• _WHAT TO PRODUCE_:
Only the lines from the one containing "Screen dimensions: 626x371" through the last line below belong in your copy; transcribe them exactly and omit any pictures.

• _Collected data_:
_ _ _ _ _ _ _
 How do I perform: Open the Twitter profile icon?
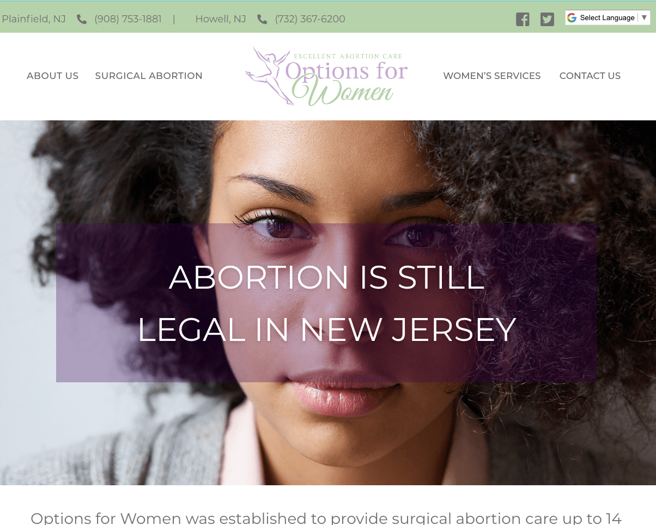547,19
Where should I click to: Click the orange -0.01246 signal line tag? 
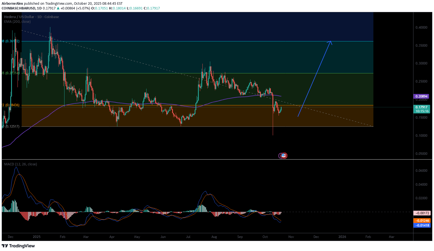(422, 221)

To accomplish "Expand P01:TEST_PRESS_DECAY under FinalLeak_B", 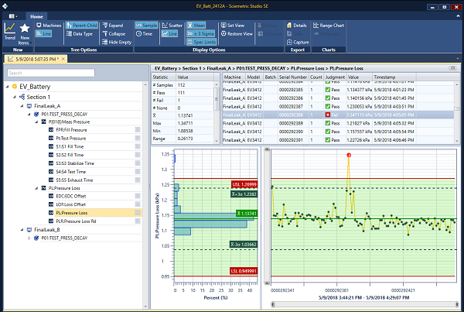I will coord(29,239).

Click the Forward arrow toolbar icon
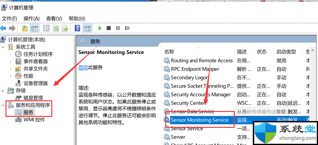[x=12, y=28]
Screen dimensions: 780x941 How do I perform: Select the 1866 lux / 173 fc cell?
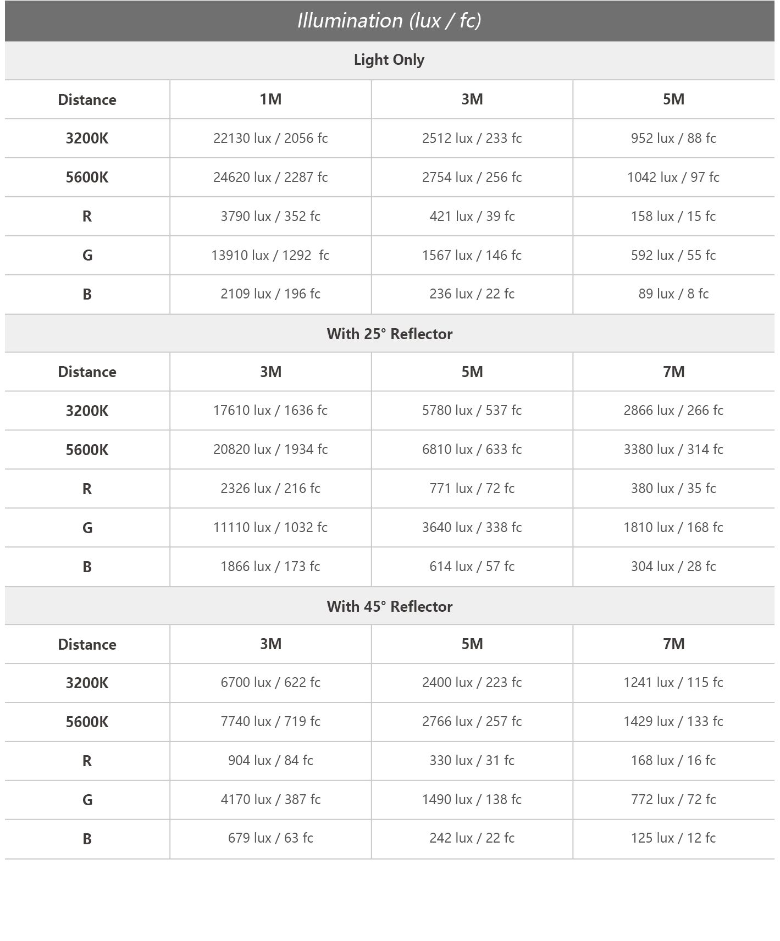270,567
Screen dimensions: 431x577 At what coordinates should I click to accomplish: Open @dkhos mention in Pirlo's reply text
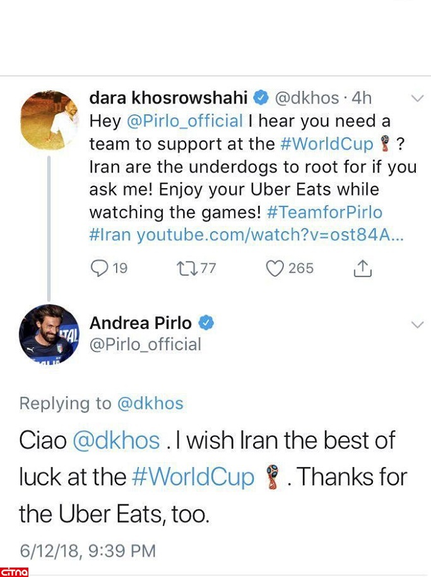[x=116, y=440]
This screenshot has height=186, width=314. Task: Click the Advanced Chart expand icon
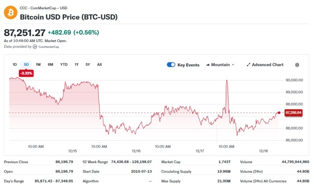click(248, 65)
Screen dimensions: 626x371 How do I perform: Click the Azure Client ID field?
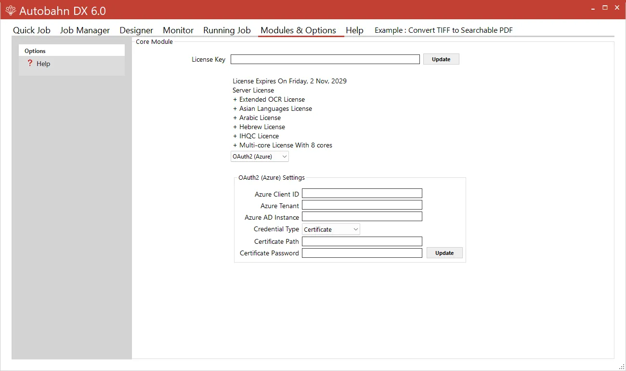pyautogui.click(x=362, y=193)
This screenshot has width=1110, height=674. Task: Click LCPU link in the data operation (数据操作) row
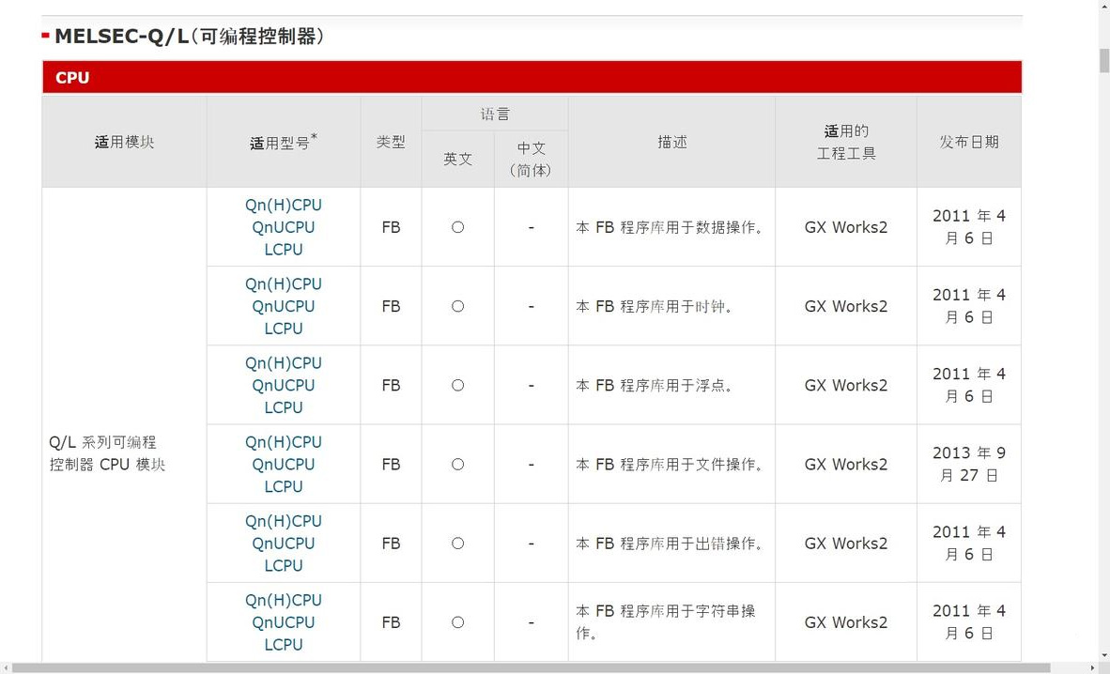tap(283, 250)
_ _ _ _ _ _ _
• _RESULT BELOW_:
Screen dimensions: 626x371 How do I perform: Click the Azure Client ID field?
pyautogui.click(x=362, y=193)
This screenshot has width=1110, height=674. Task: Click LCPU link in the data operation (数据操作) row
tap(283, 250)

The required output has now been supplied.